Sou de uma família padrão em que só a mãe não tem time, para não
denunciar sua preferência aos filhos. Mãe é igual a comentarista
esportivo, não diz seu time de coração para não entregar de bandeja seu
filho predileto (mas desconfio que ela é gremista). O pai e dois irmãos
torcem pelo Grêmio e eu e a minha irmã pelo Inter. É uma residência que
sai gritando pela chaminé. Explique-me: como posso odiar meus irmãos? Ou
alguém acha que não sofri com os "secadores" na própria sala? Ou alguém
acha que não tive que segurar a raiva quando escutava o trio narrando o
gol adversário?

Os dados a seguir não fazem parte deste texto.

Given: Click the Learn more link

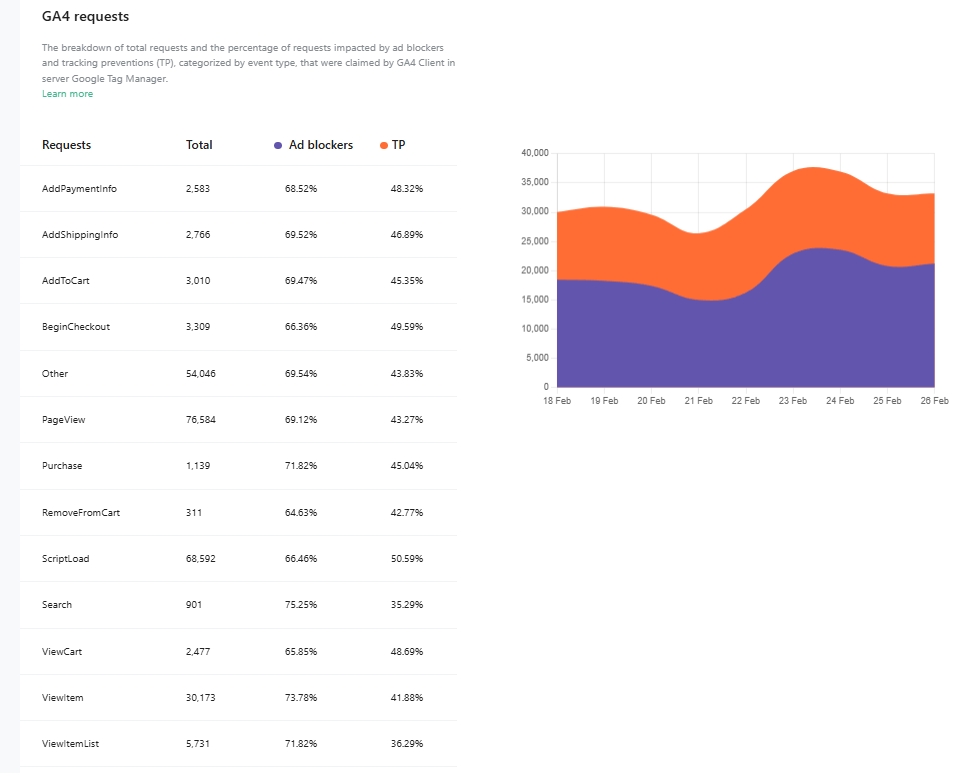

Faz favor, eu convivi com meus medos e frustrações, meus
recalques e dissabores, até reconhecer que a cidade não era dividida
entre os gremistas e os colorados, a cidade é multiplicada.

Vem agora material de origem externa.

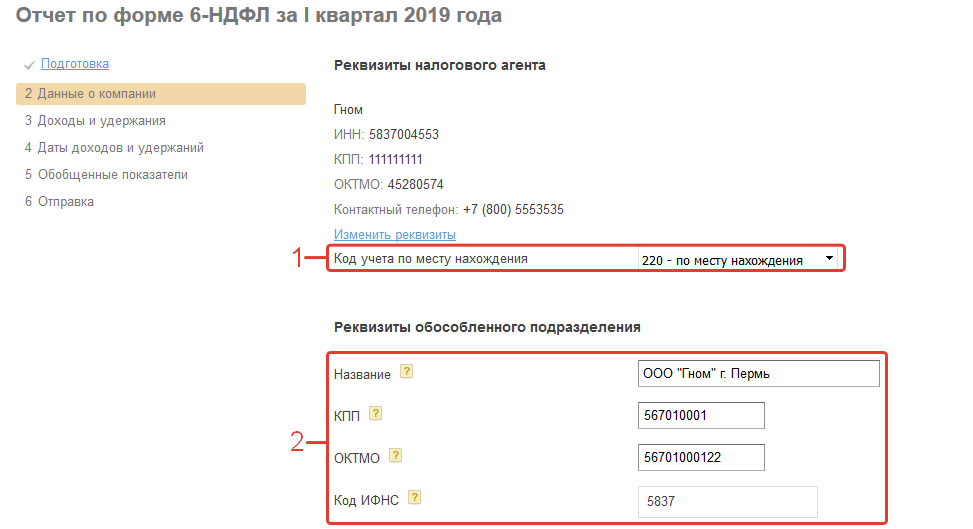The height and width of the screenshot is (529, 973).
Task: Click the Изменить реквизиты link
Action: tap(395, 235)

Reconheço no futebol meu melhor amigo. Queria ser jogador, é claro,
quando menino. Queria ser Paulo Roberto Falcão. Nunca pedi um autógrafo
a ele por não saber o que falar - ainda não decorei o discurso. Seu
jeito de jogar sem olhar para as chuteiras não me condicionou a jogar
bem, mas agora danço melhor. Ao menos, não olho para meus pés. Era um
menino retraído, feio e que falava errado. A bola foi minha companhia na
infância. Seu cheiro de terra e asfalto é camada sempiterna em minhas
mãos. Curtida, o gomo descolando pelo uso tal língua de cão, o estômago
da câmara pulando pra fora. Ela diminuiu minha solidão, ajudou a fazer
turma, favoreceu o surgimento de namoradas.

Futebol é amor.

Precisamos de mais colorados e gremistas sadios, menos colorados e
gremistas doentes. Que o futebol seja a cura das moléstias, não morte
cerebral. E que inicie no Gre-Nal deste domingo, às 18h10.